Volumetric Field Methods

All methods under this definition estimate the volume of water in a sample volume of undisturbed soil [ft3ft-3]. This quantity is useful for determining how saturated the soil is (i.e., fraction of total soil volume filled with the soil aqueous solution). When it is expressed in terms of depth (i.e., volume of water in soil down to a given depth over a unit surface area (inches of water)), it can be compared with other hydrological variables like precipitation, evaporation, transpiration, deep drainage, etc.

Neutron Moderation

Working principle: Fast neutrons are emitted from a decaying radioactive source (241Am/9Be) and when they collide with particles having the same mass as a neutron (i.e., protons, H+), they slow down dramatically, building a “cloud” of “thermalized” (slowed-down) neutrons.
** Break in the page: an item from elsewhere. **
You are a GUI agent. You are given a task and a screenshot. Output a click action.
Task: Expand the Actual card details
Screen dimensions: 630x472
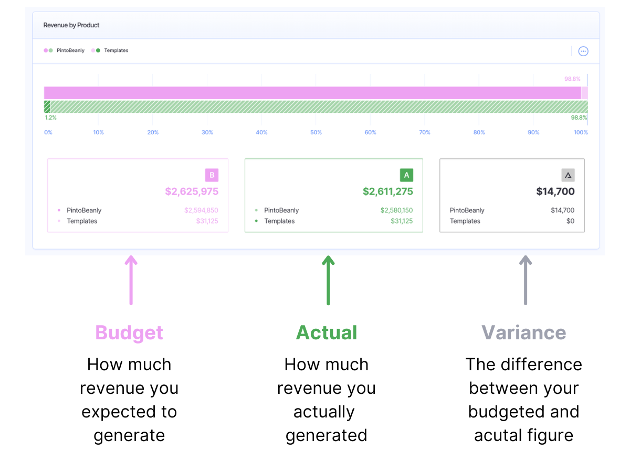(x=334, y=195)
Since water is the main source of hydrogen in most soils, the density of slowed-down neutrons formed around the probe is nearly proportional to the volume fraction of water present in the soil.
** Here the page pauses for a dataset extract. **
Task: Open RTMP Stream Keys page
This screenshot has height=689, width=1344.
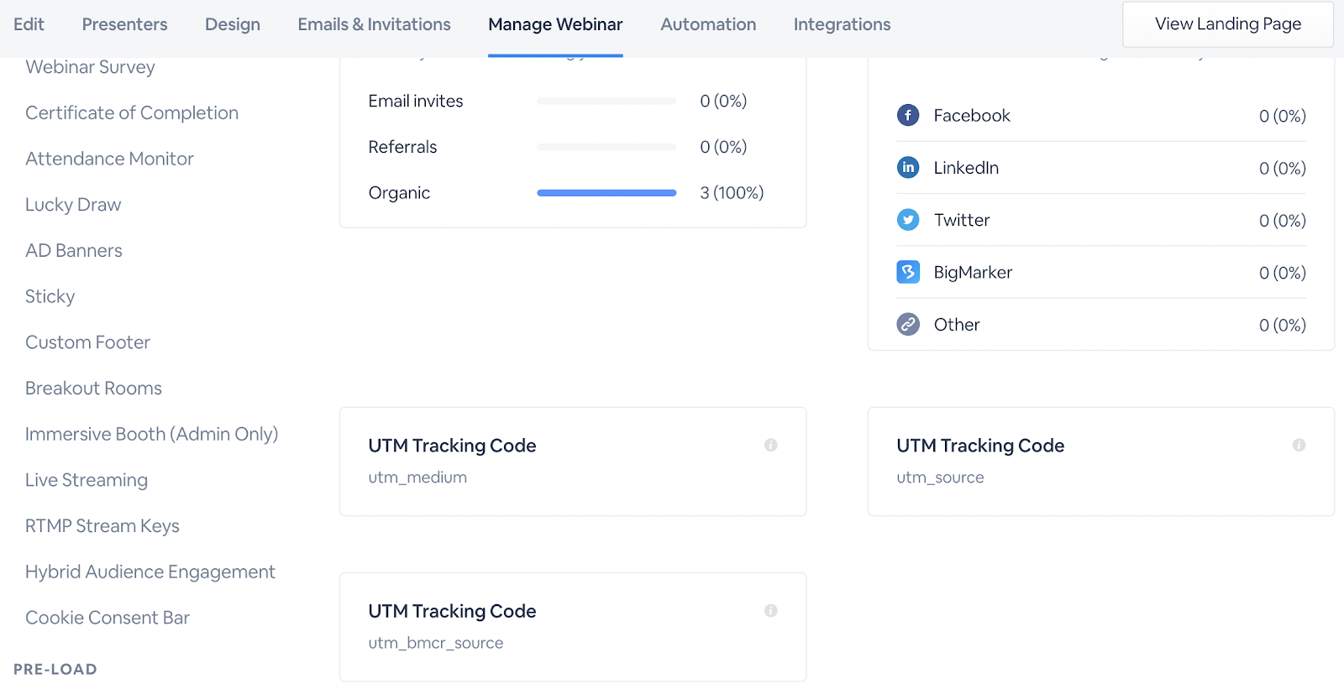Action: [102, 525]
Description: The probe configuration is in the form of a long and narrow cylinder, containing a source and detector. Measurements are made by introducing the probe into an access tube (previously installed into the soil). It is possible to determine soil moisture at different depths by hanging the probe in the tube at different depths (Fig. 3). The soil moisture is obtained from the device based on a linear calibration between the count rate of slowed-down neutrons at the field (read from the probe), and the soil moisture content obtained from nearby field samples.

Figure 3. 

Neutron probe.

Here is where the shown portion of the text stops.